== Travail demandé ==
Recopiez sans rien modifier le passage de l'extrait du document compris entre « Qu’en est-il de » et « en parfait équilibre. », ces deux mentions incluses.

En tant que représentants directs des peuples qui nous ont élus, nous nous sommes vite rendus compte que ce qui nous unit – nos valeurs communes de démocratie, droits de l’homme et prééminence du droit – va largement au delà des clivages politiques et les particularités nationales, culturelles, religieuses et ethniques.
Qu’en est-il de la division Nord-Sud ? Heureusement, le monde prend de plus en plus conscience qu’il est comme n’importe quel autre globe dans l’univers : il ne peut exister que si ses deux moitiés sont en parfait équilibre.
Malheureusement, cette prise de conscience croit surtout à cause des problèmes globaux dont nous souffrons de plus en plus ensemble : le réchauffement climatique, le terrorisme, les conflits armés et la précarité qui engendrent des flux massifs de réfugiés ; les déséquilibres démographiques ; les pandémies comme le SIDA, etc.

== Données fournies ==
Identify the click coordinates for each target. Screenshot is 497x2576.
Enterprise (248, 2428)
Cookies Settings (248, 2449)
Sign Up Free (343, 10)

== Résultat ==
Qu’en est-il de la division Nord-Sud ? Heureusement, le monde prend de plus en plus conscience qu’il est comme n’importe quel autre globe dans l’univers : il ne peut exister que si ses deux moitiés sont en parfait équilibre.